Fernando Mires: Margot Honecker, LA MUJER DETRÁS DEL “PANZER”


Nadie esperaba ese día 2 de Abril de 2012 que Margot Honecker dijera frente a las cámaras algo diferente a lo que dijo, de ahí el desgano inicial con que me apresté a ver el excelente reportaje realizado por Eric Frieder desde Chile. “La Caída” (Der Sturz) es –pude comprobarlo- un documento histórico de primer orden.

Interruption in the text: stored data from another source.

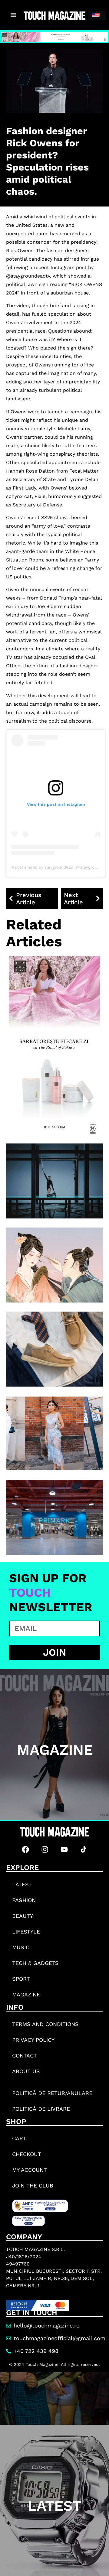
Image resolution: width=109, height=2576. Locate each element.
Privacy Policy (33, 2040)
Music (20, 1947)
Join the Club (32, 2185)
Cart (19, 2138)
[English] (96, 15)
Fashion (24, 1900)
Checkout (26, 2154)
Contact (24, 2055)
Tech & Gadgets (35, 1963)
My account (29, 2170)
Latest (22, 1884)
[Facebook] (25, 1849)
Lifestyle (26, 1931)
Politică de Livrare (41, 2109)
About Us (26, 2071)
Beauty (22, 1916)
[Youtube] (64, 1849)
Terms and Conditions (45, 2024)
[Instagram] (45, 1849)
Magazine (26, 1994)
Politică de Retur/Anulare (52, 2093)
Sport (21, 1979)
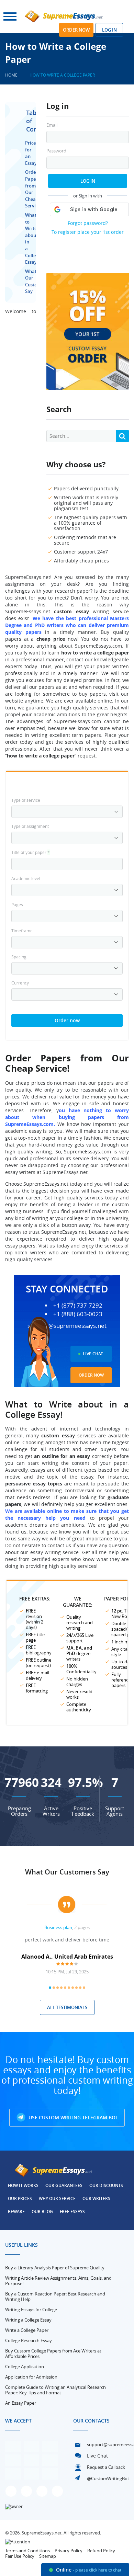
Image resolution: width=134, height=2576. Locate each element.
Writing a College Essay (28, 2320)
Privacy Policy (68, 2550)
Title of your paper (30, 852)
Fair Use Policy (19, 2556)
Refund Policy (101, 2550)
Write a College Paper (26, 2330)
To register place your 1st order (88, 232)
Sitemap (47, 2556)
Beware (16, 2211)
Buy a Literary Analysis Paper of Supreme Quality (54, 2268)
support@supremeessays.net (67, 1326)
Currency (20, 982)
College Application (24, 2366)
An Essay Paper (20, 2403)
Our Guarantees (63, 2185)
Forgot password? (88, 223)
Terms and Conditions (27, 2550)
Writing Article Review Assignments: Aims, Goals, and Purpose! (58, 2281)
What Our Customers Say (67, 1872)
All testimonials (67, 2007)
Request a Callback (106, 2467)
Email (51, 125)
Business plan (58, 1927)
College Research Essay (28, 2340)
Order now (76, 30)
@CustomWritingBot (108, 2478)
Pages (17, 904)
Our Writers (96, 2198)
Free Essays (72, 2211)
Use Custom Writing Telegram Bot (72, 2117)
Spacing (18, 956)
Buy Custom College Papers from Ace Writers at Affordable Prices (53, 2353)
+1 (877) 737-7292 (77, 1305)
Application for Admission (31, 2377)
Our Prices (20, 2198)
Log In (87, 181)
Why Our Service (57, 2198)
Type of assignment (30, 826)
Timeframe (22, 930)
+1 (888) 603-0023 (77, 1314)
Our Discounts (106, 2185)
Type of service (25, 800)
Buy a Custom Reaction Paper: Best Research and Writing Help (55, 2296)
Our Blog (42, 2211)
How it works (23, 2185)
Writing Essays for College (31, 2309)
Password (56, 150)
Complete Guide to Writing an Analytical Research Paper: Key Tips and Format (55, 2390)
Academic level (25, 878)
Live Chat (93, 1354)
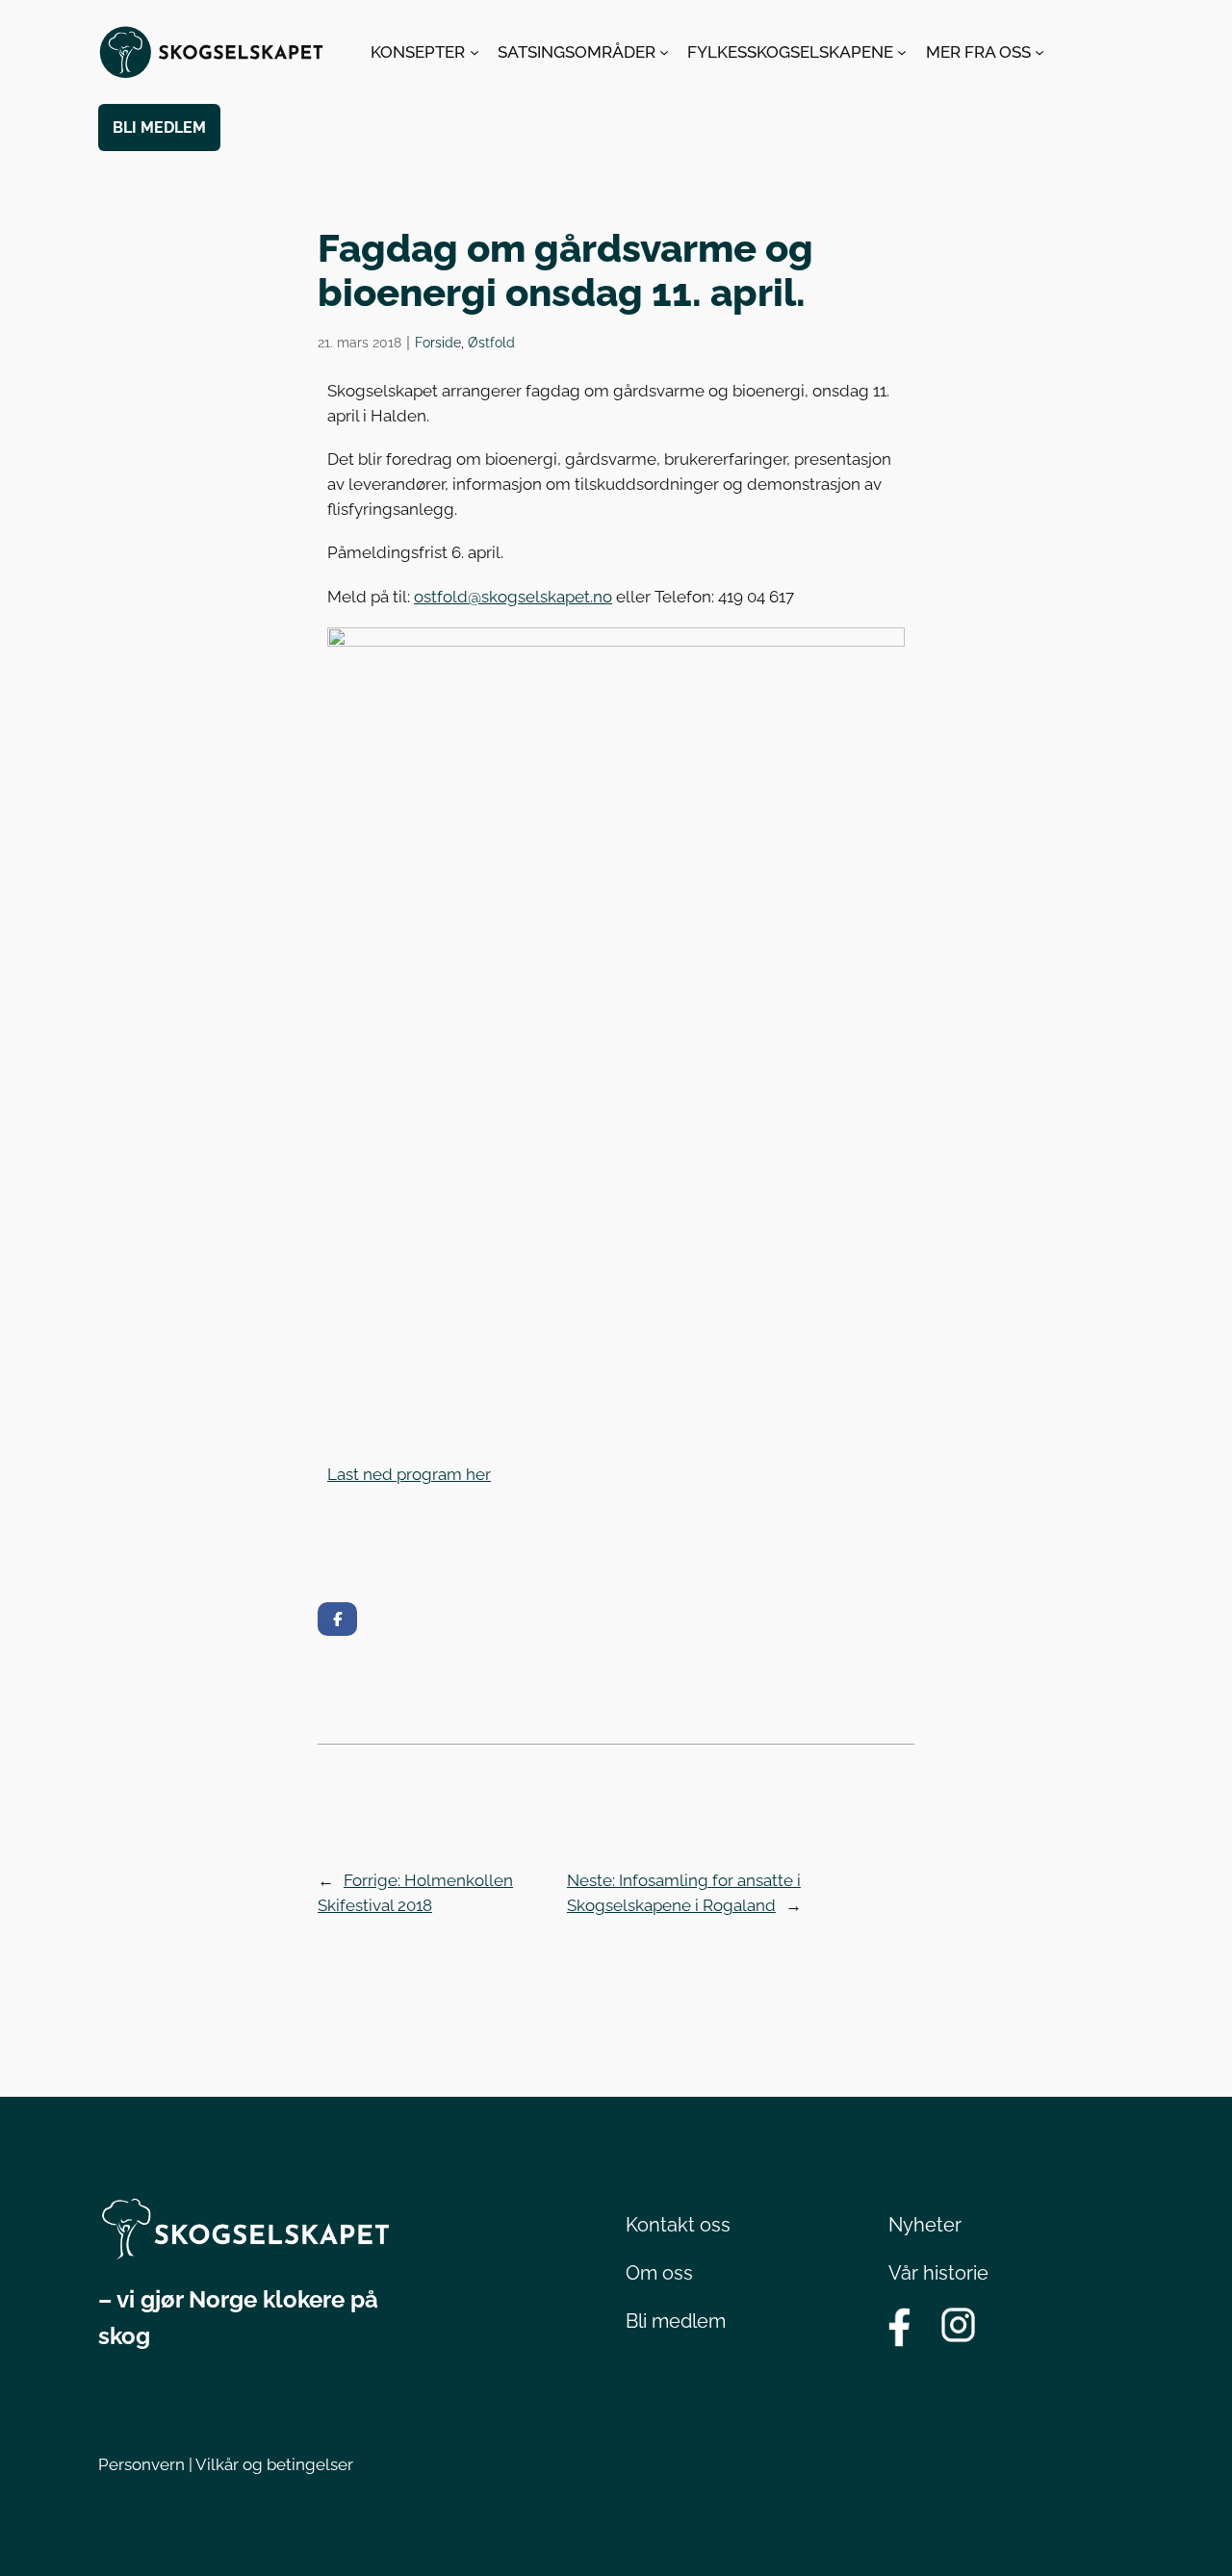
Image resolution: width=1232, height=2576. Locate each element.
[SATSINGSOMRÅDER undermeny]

Pero pese a que nadie esperaba que la esposa del fallecido dictador dijera algo nuevo, millones de espectadores siguieron con enorme atención cada una de sus palabras. Y al final el sentimiento fue casi unánime. Quién mejor lo expresó fue una mujer, víctima de la dictadura quien, al escuchar a Margot referirse con tanto odio a los que padecieron bajo el régimen, exclamó con perplejidad: ¿Qué clase de mujer es esa?
Sí, reitero: nadie esperaba que Margot dijera algo distinto a lo que dijo, pero quizás, algunos, entre los que me cuento, esperábamos que lo hubiera dicho de otro modo. ¿Más reflexivo? ¿Menos enfático? ¿Más humano? ¿Menos cruel? ¿Con alguna inseguridad? Ninguna palabra es la exacta, pero la idea de lo que quiero sugerir creo que se entiende. En todo caso, lo que dijo Margot, lo dijo porque en todos sus cabales así lo cree.
Margot Honecker a sus 84 años dista de ser una mujer senil. En cada una de sus expresiones despliega viveza y racionalidad. Su retórica política -muy superior a la de quien fue su burocrático marido– se mantiene intacta. Sus ojos, aún brillantes, delatan a quien una vez fue: una mujer, según ciertos gustos, bella. Quizás en su juventud fue una especie de Camila Vallejo, aunque en versión germana.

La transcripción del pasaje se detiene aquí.